ROWS:
★ ★ ★ ★ ★
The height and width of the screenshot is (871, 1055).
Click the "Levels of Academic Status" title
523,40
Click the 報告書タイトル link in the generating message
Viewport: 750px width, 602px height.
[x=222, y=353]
★ ★ ★ ★ ★
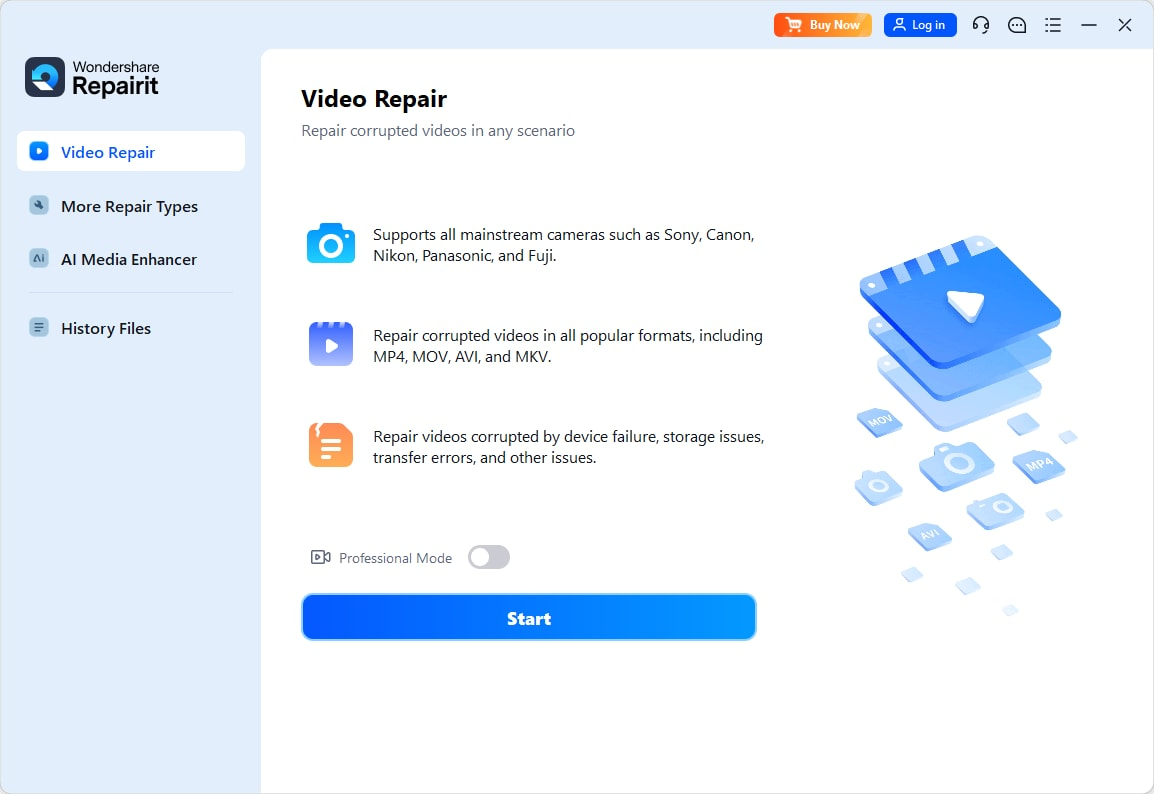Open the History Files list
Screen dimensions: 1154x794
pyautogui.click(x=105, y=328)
★ ★ ★ ★ ★
TASK GOAL:
Rewrite the rows from the line with "The height and" up to and including the line with "[x=222, y=353]", changing "screenshot" to "screen capture" and leaving everything else the same. Give only those lines.

SOLUTION:
The height and width of the screen capture is (871, 1055).
Click the "Levels of Academic Status" title
523,40
Click the 報告書タイトル link in the generating message
Viewport: 750px width, 602px height.
[x=222, y=353]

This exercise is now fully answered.